----- 提示テキスト -----

クリックで拡大 ――09年度は、厳しい市場環境のため、粛々と既存事業を進めていかれるでしょうが、そのなかでもいくつか期待をかけていることはありますか。

 大塚
 09年度はいままでの既存事業を継続し、その延長線で成長を目指しますが、新規に業績を上げる要素として08年4月に業務・資本提携したライオン事務器との連携で、システム連動や物流の効率化などで少しずつ寄与してくるでしょう。08年当初に準備してきたことが実を結ぶと考えています。

 異色な商材として期待しているのがオフィスの温室効果ガスを削減することに役立ち消費電力が低い『次世代LED(発光ダイオード)照明』です。08年6月ごろからオフィス通販『たのめーる』のWebサイトに掲載し販売していましたが、大々的にアピールしていませんでした。09年の“目玉”になると見ています。この照明のメーカーでは、某自治体に導入されている99Wや150Wの高出力の製品を持っています。電球1個は高価ですが、4万時間の長寿命ですので、一般オフィスに限らず、自治体や工場の天井などへも需要が伸びると考えています。

 『グリーンIT』に限らず“環境問題”に対する需要は高まると考えられます。例えば、東京都ではガイドラインで“CO2(二酸化炭素)”を削減するよう指示が出ています。09年4月になれば、エコ関連の助成金が自治体などから交付される予定です。報道では、コンビニエンスストアのローソンがこれと同じ照明を導入すると伝えています。当社の新規口座を開設していただくお客様の獲得増にもなりますが、『エコ+コスト削減』の一挙両得で提案しやすいビジネスになりそうです。そのほかは当たり前に事業を進めるだけです。

----- 掲載レコード -----

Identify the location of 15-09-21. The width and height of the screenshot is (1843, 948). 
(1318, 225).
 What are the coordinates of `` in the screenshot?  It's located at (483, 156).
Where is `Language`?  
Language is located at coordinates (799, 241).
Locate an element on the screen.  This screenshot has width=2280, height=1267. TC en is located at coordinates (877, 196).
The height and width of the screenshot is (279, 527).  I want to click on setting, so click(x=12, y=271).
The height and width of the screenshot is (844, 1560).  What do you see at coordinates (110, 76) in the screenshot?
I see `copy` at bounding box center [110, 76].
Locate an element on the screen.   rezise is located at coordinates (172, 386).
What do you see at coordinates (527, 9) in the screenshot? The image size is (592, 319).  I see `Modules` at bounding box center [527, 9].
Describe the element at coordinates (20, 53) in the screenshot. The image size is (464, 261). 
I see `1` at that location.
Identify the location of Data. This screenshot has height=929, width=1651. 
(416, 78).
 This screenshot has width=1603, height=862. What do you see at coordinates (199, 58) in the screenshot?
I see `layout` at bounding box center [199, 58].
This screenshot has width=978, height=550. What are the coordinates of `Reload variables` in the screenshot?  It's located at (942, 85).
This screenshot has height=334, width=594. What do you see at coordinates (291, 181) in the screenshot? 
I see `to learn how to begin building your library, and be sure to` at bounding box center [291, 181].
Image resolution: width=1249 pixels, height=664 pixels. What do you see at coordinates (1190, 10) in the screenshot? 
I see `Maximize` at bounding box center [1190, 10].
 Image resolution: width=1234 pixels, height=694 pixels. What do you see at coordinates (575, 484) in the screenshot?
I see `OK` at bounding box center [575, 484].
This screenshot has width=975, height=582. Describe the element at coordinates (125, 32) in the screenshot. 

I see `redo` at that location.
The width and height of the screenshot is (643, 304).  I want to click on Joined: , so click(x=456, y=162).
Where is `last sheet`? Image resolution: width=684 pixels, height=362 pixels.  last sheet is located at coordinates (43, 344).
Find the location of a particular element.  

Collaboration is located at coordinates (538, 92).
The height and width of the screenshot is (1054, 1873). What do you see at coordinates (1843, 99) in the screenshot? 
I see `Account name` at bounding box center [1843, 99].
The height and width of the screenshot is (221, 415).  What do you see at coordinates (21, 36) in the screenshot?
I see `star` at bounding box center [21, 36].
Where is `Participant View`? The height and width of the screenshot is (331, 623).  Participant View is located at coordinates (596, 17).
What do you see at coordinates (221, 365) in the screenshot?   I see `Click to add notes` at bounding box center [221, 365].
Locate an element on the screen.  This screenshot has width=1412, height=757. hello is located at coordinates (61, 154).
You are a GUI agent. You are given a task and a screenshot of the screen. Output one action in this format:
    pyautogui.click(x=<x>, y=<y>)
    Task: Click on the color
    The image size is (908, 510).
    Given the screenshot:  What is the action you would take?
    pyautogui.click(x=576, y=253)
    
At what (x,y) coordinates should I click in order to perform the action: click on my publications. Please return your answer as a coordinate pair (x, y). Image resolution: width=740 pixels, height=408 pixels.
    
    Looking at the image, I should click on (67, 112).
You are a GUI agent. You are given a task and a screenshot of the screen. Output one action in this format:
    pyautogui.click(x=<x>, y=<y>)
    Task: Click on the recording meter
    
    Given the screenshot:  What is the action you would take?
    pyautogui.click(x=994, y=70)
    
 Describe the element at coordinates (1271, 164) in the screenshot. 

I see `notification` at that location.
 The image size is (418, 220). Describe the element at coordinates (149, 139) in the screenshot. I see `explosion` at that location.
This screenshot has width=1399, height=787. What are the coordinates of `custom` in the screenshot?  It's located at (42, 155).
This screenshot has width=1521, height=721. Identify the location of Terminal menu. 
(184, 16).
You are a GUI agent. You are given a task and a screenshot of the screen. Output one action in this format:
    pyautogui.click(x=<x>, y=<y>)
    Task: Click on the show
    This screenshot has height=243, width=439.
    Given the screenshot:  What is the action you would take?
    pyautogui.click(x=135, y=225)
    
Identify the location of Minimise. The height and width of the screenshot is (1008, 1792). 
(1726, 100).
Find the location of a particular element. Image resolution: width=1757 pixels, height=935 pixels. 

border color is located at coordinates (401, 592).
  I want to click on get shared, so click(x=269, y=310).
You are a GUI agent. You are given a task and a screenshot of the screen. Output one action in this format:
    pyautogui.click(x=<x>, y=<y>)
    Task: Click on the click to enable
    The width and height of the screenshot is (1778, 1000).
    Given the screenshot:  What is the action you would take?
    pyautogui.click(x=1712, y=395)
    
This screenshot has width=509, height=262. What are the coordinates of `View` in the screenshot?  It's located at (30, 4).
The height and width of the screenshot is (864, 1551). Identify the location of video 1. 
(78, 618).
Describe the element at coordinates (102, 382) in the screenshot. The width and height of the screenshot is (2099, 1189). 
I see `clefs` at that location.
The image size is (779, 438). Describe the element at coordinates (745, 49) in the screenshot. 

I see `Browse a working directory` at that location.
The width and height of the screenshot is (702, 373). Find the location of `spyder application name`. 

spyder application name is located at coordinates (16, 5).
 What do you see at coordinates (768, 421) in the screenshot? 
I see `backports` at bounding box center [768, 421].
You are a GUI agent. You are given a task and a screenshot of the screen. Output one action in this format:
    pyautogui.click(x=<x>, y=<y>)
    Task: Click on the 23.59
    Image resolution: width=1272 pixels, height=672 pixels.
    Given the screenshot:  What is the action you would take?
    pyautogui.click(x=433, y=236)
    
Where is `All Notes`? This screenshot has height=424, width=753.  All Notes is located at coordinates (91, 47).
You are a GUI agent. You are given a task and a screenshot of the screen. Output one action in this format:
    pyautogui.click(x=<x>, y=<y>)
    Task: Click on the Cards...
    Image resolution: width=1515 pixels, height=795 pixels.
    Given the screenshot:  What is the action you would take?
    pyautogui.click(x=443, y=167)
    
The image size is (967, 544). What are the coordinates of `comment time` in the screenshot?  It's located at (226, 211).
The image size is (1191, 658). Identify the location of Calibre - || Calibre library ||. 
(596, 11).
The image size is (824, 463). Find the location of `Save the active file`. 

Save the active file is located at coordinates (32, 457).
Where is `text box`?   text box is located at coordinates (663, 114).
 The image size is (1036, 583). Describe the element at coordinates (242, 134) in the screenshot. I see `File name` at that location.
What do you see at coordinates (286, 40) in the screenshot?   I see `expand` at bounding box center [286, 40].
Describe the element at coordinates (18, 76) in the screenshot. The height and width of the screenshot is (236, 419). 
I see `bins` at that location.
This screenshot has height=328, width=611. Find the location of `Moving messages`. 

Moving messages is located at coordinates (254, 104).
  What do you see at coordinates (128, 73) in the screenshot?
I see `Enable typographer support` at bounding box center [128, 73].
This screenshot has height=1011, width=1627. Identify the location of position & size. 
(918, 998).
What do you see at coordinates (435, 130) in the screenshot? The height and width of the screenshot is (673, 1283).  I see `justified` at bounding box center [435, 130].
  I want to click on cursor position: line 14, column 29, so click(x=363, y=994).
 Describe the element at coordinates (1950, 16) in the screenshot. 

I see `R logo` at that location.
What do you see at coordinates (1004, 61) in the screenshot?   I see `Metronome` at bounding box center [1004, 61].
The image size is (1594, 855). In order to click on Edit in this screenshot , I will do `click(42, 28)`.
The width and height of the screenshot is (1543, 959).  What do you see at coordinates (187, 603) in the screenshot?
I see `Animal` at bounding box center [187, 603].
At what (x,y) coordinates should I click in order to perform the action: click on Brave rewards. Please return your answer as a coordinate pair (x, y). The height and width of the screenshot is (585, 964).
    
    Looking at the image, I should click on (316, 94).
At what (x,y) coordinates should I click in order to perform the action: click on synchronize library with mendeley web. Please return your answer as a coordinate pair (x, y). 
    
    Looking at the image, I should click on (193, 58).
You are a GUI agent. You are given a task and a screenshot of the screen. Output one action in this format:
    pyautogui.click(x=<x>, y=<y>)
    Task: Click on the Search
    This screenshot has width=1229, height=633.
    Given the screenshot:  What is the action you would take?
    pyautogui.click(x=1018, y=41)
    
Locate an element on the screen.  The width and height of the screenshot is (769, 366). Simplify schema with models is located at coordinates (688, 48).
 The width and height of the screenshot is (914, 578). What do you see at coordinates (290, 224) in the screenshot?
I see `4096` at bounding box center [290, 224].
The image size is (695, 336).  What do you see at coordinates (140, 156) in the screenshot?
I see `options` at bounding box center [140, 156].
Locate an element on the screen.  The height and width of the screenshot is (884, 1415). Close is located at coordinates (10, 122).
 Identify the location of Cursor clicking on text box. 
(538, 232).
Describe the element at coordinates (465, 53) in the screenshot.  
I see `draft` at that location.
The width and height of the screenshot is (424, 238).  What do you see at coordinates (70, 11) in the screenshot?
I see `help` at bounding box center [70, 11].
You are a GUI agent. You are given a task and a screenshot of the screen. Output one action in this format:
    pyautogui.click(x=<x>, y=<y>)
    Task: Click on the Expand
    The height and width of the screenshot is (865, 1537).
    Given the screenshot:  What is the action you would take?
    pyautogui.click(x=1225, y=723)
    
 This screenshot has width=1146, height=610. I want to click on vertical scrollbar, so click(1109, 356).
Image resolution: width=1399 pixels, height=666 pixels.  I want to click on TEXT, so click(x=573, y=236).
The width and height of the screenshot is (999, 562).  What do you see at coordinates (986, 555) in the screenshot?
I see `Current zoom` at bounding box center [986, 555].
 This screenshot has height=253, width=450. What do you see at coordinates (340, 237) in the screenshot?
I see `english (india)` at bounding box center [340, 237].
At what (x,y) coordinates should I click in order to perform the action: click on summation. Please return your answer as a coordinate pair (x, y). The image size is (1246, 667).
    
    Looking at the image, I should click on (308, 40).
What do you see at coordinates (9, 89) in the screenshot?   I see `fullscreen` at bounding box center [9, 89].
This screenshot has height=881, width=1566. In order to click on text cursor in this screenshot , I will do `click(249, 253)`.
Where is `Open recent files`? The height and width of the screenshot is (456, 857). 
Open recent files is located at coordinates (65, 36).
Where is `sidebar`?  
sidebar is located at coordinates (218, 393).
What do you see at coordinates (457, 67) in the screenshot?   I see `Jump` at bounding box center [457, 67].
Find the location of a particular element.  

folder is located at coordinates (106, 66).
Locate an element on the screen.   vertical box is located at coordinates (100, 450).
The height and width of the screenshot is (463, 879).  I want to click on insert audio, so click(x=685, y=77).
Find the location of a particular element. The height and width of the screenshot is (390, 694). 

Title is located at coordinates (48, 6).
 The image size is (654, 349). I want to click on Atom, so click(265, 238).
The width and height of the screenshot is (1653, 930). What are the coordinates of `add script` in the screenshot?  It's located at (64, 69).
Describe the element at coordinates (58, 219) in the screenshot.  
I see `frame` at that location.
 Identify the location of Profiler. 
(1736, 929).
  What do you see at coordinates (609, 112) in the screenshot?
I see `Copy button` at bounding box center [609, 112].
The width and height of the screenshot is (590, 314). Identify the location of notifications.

-----

• 課題一覧
1. レコードのうち、「This screenshot has width=978, height=550.」を含む行に始まり「Collaboration is located」を含む行に終わる範囲を、空行を除いて1行につき1文字列とするJSON配列に変換せよ。
2. 事業展望に関するインタビュー記事を、最後に示された文の後から書き継げ。
事業展望に関するインタビュー記事とレコードは、互いに独立した別個の資料である。

• 課題別解答
1.
[
  "This screenshot has width=978, height=550. What are the coordinates of `Reload variables` in the screenshot?  It's located at (942, 85).",
  "This screenshot has height=334, width=594. What do you see at coordinates (291, 181) in the screenshot? ",
  "I see `to learn how to begin building your library, and be sure to` at bounding box center [291, 181].",
  "Image resolution: width=1249 pixels, height=664 pixels. What do you see at coordinates (1190, 10) in the screenshot? ",
  "I see `Maximize` at bounding box center [1190, 10].",
  " Image resolution: width=1234 pixels, height=694 pixels. What do you see at coordinates (575, 484) in the screenshot?",
  "I see `OK` at bounding box center [575, 484].",
  "This screenshot has width=975, height=582. Describe the element at coordinates (125, 32) in the screenshot. ",
  "I see `redo` at that location.",
  "The width and height of the screenshot is (643, 304).  I want to click on Joined: , so click(x=456, y=162).",
  "Where is `last sheet`? Image resolution: width=684 pixels, height=362 pixels.  last sheet is located at coordinates (43, 344).",
  "Find the location of a particular element.  ",
  "Collaboration is located at coordinates (538, 92)."
]

2.
SMILEシリーズは新製品にシフト

 ――一方、ソフトウェア事業で中核の『SMILE』シリーズは、どんな進化を遂げることになりますか。

 大塚
 大塚商会では、OSK製の中小企業向け業務ソフトウェア『SMILEαAD』は08年12月で受注を停止し『SMILE BS』に切り替えます。また『SMILE BS』の上位版の新製品が発表されますので、それらもあわせて積極的に販売していきます。

 ――09年2月から開催の自社イベント『実践ソリューションフェア2009』にも関連しますが、今期はどんなテーマを掲げていますか。

 大塚
 変わらないことが大切です。いつもお客様の目線でITを考えていくということが重要と考えています。今期のフェアのテーマは『ITでオフィスを元気にする!』です。